TASK STATEMENT: Copy the CEBus mailing-list post from the words "I noticed that" through "a few days.", replacing "receiver module" with "transmitter module".

SELECTED PASSAGE:

RE: [ha] CEBus
Tue, 24 Nov 1998 20:24:49 GMT

Vermeulen Nic <> wrote:
> During my absence, so I looked around a bit and for the section
> 'hardware', there are a lot of interesting devices (Atmel, Thomsom,
> Microchip). Very small processors with sufficiant power and isp
> capabilities.
I noticed that the Microchip PIC ``Designing for Dollars'' book has a
trivially simple design for an X10-like receiver module:
I've just started getting together the bits to program PICs, so I hope
to have something to report in a few days.

> The networking part is another story. Apparently, the first barrier is
> the network and the protocol. Without a clear description, I don't think
> we can start with the hardware design (what to use for physical layer?).
Much of the software will be the same whatever the bottom layers do,
so we don't have to wait to make progress on other fronts.

> I browsed the CeBUS manual a bit, and I could not find a layer 1 & 2
> definition.
This is part of good design. The protocol described will work over
anything. There is a recommendation to do mains-borne signalling in
accordance with some pre-existing EIA spec, but I haven't looked it
up yet. We can do the same.

Collected data entries:
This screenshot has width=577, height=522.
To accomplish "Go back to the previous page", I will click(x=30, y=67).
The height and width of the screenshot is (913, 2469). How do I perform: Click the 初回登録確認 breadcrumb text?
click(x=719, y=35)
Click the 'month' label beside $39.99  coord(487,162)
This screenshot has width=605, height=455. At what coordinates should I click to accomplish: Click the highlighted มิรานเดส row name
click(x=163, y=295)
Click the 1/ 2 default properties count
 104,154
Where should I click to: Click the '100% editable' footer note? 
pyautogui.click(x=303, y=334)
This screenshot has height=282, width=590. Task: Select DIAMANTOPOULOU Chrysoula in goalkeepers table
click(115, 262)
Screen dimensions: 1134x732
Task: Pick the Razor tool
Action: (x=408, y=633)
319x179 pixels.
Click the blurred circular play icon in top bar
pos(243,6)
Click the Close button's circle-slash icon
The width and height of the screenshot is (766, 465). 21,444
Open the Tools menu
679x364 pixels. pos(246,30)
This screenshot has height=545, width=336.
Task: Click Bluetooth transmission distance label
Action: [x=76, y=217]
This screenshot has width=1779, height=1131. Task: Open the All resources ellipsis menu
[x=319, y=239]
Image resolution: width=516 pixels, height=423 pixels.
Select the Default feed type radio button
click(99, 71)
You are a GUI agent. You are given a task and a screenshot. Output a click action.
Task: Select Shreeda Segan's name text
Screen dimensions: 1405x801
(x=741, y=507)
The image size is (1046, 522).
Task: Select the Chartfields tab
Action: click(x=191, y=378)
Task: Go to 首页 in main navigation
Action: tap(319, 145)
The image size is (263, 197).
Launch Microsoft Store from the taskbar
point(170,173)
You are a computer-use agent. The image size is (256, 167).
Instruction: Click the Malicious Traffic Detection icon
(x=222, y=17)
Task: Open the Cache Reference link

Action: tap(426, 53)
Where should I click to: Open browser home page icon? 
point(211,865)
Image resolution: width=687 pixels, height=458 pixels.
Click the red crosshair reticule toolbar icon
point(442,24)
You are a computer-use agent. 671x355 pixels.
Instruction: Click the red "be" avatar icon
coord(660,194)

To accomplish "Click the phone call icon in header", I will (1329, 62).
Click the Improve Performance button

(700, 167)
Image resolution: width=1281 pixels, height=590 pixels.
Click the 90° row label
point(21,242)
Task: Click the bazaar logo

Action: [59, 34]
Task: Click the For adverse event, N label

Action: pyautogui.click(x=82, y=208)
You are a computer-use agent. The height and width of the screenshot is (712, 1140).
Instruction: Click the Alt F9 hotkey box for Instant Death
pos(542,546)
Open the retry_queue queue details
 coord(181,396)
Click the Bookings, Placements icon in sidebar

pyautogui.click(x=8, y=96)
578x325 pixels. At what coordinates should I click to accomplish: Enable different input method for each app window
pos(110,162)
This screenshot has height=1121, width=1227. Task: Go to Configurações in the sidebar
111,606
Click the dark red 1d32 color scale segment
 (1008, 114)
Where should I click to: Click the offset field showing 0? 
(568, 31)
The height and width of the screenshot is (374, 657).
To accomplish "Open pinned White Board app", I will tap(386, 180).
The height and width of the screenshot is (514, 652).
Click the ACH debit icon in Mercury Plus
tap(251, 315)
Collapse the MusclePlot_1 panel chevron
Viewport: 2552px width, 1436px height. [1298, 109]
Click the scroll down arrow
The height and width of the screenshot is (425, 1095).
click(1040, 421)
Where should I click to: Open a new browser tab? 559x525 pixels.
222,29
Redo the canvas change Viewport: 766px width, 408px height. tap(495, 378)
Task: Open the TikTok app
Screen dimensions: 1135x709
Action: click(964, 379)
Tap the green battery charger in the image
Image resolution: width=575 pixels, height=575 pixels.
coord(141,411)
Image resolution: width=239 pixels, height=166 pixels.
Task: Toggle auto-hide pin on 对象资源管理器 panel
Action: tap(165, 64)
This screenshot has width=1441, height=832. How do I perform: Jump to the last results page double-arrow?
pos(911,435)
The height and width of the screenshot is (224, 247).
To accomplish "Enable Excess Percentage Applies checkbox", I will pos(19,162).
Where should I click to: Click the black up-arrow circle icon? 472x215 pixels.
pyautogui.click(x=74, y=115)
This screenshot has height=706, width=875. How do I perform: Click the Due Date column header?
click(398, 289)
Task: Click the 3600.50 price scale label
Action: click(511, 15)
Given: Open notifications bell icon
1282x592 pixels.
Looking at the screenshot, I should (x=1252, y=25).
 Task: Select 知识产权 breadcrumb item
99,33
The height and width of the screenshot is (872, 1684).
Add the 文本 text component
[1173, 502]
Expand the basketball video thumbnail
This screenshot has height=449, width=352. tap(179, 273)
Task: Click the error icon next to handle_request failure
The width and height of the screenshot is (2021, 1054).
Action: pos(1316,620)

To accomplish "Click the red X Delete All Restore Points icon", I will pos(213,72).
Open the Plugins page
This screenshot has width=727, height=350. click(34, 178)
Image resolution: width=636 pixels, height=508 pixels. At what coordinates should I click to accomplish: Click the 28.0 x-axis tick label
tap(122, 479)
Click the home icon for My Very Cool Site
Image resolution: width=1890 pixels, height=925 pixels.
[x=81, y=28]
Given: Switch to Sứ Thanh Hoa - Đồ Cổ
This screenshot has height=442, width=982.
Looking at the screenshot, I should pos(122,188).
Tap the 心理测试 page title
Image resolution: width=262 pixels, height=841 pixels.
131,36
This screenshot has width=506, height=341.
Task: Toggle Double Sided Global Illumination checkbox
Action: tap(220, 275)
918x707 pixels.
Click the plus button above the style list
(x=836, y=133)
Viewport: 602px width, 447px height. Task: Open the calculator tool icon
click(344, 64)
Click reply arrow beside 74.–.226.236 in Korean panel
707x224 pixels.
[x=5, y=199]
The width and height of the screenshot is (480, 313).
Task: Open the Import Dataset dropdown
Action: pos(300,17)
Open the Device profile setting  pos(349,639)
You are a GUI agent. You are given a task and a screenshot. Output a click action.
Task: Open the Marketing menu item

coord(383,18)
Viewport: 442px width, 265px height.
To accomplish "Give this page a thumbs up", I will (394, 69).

RESULT BELOW:
I noticed that the Microchip PIC ``Designing for Dollars'' book has a
trivially simple design for an X10-like transmitter module:
I've just started getting together the bits to program PICs, so I hope
to have something to report in a few days.